[Start of Attachment]
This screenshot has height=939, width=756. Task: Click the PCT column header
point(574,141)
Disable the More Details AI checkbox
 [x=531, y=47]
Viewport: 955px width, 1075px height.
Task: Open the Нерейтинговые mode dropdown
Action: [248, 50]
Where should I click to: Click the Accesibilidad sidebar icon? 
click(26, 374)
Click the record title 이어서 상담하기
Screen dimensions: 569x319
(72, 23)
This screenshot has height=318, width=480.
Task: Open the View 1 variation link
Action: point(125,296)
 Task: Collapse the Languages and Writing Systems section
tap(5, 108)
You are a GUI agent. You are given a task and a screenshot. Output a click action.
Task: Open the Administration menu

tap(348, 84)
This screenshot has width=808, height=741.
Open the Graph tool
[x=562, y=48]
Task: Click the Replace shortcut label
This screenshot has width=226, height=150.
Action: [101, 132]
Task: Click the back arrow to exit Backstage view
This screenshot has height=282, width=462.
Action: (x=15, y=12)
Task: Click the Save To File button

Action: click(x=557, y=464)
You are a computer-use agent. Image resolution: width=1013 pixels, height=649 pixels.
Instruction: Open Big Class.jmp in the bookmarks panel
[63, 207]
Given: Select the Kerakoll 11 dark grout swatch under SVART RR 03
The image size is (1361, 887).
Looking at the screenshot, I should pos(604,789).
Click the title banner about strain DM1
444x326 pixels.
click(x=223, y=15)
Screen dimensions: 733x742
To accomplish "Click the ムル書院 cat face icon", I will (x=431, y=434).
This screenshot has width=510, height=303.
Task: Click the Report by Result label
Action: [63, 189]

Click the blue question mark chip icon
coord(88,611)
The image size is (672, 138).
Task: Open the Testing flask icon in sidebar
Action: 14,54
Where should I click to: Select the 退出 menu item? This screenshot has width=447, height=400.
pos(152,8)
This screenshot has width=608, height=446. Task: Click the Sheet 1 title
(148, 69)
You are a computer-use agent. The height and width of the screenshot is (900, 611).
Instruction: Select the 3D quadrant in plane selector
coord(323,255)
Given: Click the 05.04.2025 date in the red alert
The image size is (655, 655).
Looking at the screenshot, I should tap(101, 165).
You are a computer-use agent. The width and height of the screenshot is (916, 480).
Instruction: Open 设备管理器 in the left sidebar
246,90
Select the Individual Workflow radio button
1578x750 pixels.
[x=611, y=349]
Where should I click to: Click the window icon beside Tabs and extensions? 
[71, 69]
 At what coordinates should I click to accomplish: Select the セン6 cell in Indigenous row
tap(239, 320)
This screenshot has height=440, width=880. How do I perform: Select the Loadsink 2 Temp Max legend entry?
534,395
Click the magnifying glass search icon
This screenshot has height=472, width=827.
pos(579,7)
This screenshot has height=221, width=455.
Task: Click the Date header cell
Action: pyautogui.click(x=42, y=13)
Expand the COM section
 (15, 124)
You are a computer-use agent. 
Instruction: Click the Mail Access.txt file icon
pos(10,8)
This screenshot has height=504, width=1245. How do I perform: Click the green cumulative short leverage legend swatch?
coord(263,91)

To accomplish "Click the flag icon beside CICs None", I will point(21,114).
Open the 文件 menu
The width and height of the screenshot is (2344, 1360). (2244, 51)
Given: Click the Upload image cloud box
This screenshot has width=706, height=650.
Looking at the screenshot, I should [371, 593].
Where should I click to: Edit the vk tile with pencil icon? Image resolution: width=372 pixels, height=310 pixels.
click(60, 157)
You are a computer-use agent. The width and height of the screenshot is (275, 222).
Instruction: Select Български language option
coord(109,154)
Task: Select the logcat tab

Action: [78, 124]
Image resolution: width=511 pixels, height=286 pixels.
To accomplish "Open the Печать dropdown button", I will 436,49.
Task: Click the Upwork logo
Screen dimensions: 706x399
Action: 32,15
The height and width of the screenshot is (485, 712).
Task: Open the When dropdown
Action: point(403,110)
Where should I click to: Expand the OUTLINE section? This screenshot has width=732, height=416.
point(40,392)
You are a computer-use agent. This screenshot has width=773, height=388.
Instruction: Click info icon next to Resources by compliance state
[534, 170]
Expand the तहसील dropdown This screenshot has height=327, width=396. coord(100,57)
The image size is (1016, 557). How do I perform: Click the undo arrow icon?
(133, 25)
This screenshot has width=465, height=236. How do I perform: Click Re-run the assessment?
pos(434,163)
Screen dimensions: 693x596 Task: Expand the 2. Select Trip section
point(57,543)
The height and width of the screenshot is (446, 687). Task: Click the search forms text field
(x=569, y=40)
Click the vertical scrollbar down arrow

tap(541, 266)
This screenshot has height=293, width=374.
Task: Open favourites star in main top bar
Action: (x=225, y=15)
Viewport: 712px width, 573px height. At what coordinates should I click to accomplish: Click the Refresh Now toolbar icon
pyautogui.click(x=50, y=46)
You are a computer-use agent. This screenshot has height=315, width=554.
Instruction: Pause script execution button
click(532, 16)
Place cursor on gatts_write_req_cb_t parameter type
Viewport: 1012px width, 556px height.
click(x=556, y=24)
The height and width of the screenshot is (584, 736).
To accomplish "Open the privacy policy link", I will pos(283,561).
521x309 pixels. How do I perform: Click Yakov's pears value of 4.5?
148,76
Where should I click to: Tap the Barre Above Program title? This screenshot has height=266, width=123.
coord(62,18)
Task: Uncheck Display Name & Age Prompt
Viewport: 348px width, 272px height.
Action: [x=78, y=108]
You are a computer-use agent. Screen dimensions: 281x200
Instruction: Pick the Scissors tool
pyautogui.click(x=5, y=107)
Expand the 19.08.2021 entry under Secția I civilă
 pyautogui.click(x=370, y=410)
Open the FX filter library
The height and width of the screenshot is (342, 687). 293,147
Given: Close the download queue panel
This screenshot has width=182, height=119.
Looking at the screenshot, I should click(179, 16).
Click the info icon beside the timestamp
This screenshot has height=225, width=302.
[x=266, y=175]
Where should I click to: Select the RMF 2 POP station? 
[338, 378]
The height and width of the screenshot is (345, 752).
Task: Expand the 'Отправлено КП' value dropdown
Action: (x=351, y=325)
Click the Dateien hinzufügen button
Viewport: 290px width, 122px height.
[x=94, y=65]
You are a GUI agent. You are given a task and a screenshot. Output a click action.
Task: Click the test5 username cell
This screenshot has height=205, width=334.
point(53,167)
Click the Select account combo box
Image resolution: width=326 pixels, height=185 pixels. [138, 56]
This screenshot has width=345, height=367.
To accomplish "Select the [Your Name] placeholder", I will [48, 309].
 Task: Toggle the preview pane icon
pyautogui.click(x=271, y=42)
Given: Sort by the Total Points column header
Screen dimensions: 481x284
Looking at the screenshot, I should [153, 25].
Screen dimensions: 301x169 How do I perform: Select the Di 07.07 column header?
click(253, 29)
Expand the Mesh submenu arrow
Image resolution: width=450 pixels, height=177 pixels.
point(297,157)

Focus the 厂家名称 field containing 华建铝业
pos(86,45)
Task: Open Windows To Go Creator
[End of Attachment]
— Your instructions —
Repeat the listing exactly.

— Task output —
This screenshot has height=939, width=756. Task: Click the PCT column header
point(574,141)
Disable the More Details AI checkbox
 [x=531, y=47]
Viewport: 955px width, 1075px height.
Task: Open the Нерейтинговые mode dropdown
Action: [248, 50]
Where should I click to: Click the Accesibilidad sidebar icon? 
click(26, 374)
Click the record title 이어서 상담하기
Screen dimensions: 569x319
(72, 23)
This screenshot has height=318, width=480.
Task: Open the View 1 variation link
Action: point(125,296)
 Task: Collapse the Languages and Writing Systems section
tap(5, 108)
You are a GUI agent. You are given a task and a screenshot. Output a click action.
Task: Open the Administration menu

tap(348, 84)
This screenshot has width=808, height=741.
Open the Graph tool
[x=562, y=48]
Task: Click the Replace shortcut label
This screenshot has width=226, height=150.
Action: [101, 132]
Task: Click the back arrow to exit Backstage view
This screenshot has height=282, width=462.
Action: (x=15, y=12)
Task: Click the Save To File button

Action: click(x=557, y=464)
You are a computer-use agent. Image resolution: width=1013 pixels, height=649 pixels.
Instruction: Open Big Class.jmp in the bookmarks panel
[63, 207]
Given: Select the Kerakoll 11 dark grout swatch under SVART RR 03
The image size is (1361, 887).
Looking at the screenshot, I should pos(604,789).
Click the title banner about strain DM1
444x326 pixels.
click(x=223, y=15)
Screen dimensions: 733x742
To accomplish "Click the ムル書院 cat face icon", I will (x=431, y=434).
This screenshot has width=510, height=303.
Task: Click the Report by Result label
Action: [63, 189]

Click the blue question mark chip icon
coord(88,611)
The image size is (672, 138).
Task: Open the Testing flask icon in sidebar
Action: 14,54
Where should I click to: Select the 退出 menu item? This screenshot has width=447, height=400.
pos(152,8)
This screenshot has width=608, height=446. Task: Click the Sheet 1 title
(148, 69)
You are a computer-use agent. The height and width of the screenshot is (900, 611).
Instruction: Select the 3D quadrant in plane selector
coord(323,255)
Given: Click the 05.04.2025 date in the red alert
The image size is (655, 655).
Looking at the screenshot, I should tap(101, 165).
You are a computer-use agent. The width and height of the screenshot is (916, 480).
Instruction: Open 设备管理器 in the left sidebar
246,90
Select the Individual Workflow radio button
1578x750 pixels.
[x=611, y=349]
Where should I click to: Click the window icon beside Tabs and extensions? 
[71, 69]
 At what coordinates should I click to accomplish: Select the セン6 cell in Indigenous row
tap(239, 320)
This screenshot has height=440, width=880. How do I perform: Select the Loadsink 2 Temp Max legend entry?
534,395
Click the magnifying glass search icon
This screenshot has height=472, width=827.
pos(579,7)
This screenshot has height=221, width=455.
Task: Click the Date header cell
Action: pyautogui.click(x=42, y=13)
Expand the COM section
 (15, 124)
You are a computer-use agent. 
Instruction: Click the Mail Access.txt file icon
pos(10,8)
This screenshot has height=504, width=1245. How do I perform: Click the green cumulative short leverage legend swatch?
coord(263,91)

To accomplish "Click the flag icon beside CICs None", I will point(21,114).
Open the 文件 menu
The width and height of the screenshot is (2344, 1360). (2244, 51)
Given: Click the Upload image cloud box
This screenshot has width=706, height=650.
Looking at the screenshot, I should [371, 593].
Where should I click to: Edit the vk tile with pencil icon? Image resolution: width=372 pixels, height=310 pixels.
click(60, 157)
You are a computer-use agent. The width and height of the screenshot is (275, 222).
Instruction: Select Български language option
coord(109,154)
Task: Select the logcat tab

Action: [78, 124]
Image resolution: width=511 pixels, height=286 pixels.
To accomplish "Open the Печать dropdown button", I will 436,49.
Task: Click the Upwork logo
Screen dimensions: 706x399
Action: 32,15
The height and width of the screenshot is (485, 712).
Task: Open the When dropdown
Action: point(403,110)
Where should I click to: Expand the OUTLINE section? This screenshot has width=732, height=416.
point(40,392)
You are a computer-use agent. This screenshot has width=773, height=388.
Instruction: Click info icon next to Resources by compliance state
[534, 170]
Expand the तहसील dropdown This screenshot has height=327, width=396. coord(100,57)
The image size is (1016, 557). How do I perform: Click the undo arrow icon?
(133, 25)
This screenshot has width=465, height=236. How do I perform: Click Re-run the assessment?
pos(434,163)
Screen dimensions: 693x596 Task: Expand the 2. Select Trip section
point(57,543)
The height and width of the screenshot is (446, 687). Task: Click the search forms text field
(x=569, y=40)
Click the vertical scrollbar down arrow

tap(541, 266)
This screenshot has height=293, width=374.
Task: Open favourites star in main top bar
Action: (x=225, y=15)
Viewport: 712px width, 573px height. At what coordinates should I click to accomplish: Click the Refresh Now toolbar icon
pyautogui.click(x=50, y=46)
You are a computer-use agent. This screenshot has height=315, width=554.
Instruction: Pause script execution button
click(532, 16)
Place cursor on gatts_write_req_cb_t parameter type
Viewport: 1012px width, 556px height.
click(x=556, y=24)
The height and width of the screenshot is (584, 736).
To accomplish "Open the privacy policy link", I will pos(283,561).
521x309 pixels. How do I perform: Click Yakov's pears value of 4.5?
148,76
Where should I click to: Tap the Barre Above Program title? This screenshot has height=266, width=123.
coord(62,18)
Task: Uncheck Display Name & Age Prompt
Viewport: 348px width, 272px height.
Action: [x=78, y=108]
You are a computer-use agent. Screen dimensions: 281x200
Instruction: Pick the Scissors tool
pyautogui.click(x=5, y=107)
Expand the 19.08.2021 entry under Secția I civilă
 pyautogui.click(x=370, y=410)
Open the FX filter library
The height and width of the screenshot is (342, 687). 293,147
Given: Close the download queue panel
This screenshot has width=182, height=119.
Looking at the screenshot, I should click(179, 16).
Click the info icon beside the timestamp
This screenshot has height=225, width=302.
[x=266, y=175]
Where should I click to: Select the RMF 2 POP station? 
[338, 378]
The height and width of the screenshot is (345, 752).
Task: Expand the 'Отправлено КП' value dropdown
Action: (x=351, y=325)
Click the Dateien hinzufügen button
Viewport: 290px width, 122px height.
[x=94, y=65]
You are a GUI agent. You are given a task and a screenshot. Output a click action.
Task: Click the test5 username cell
This screenshot has height=205, width=334.
point(53,167)
Click the Select account combo box
Image resolution: width=326 pixels, height=185 pixels. [138, 56]
This screenshot has width=345, height=367.
To accomplish "Select the [Your Name] placeholder", I will [48, 309].
 Task: Toggle the preview pane icon
pyautogui.click(x=271, y=42)
Given: Sort by the Total Points column header
Screen dimensions: 481x284
Looking at the screenshot, I should [153, 25].
Screen dimensions: 301x169 How do I perform: Select the Di 07.07 column header?
click(253, 29)
Expand the Mesh submenu arrow
Image resolution: width=450 pixels, height=177 pixels.
point(297,157)

Focus the 厂家名称 field containing 华建铝业
pos(86,45)
Task: Open Windows To Go Creator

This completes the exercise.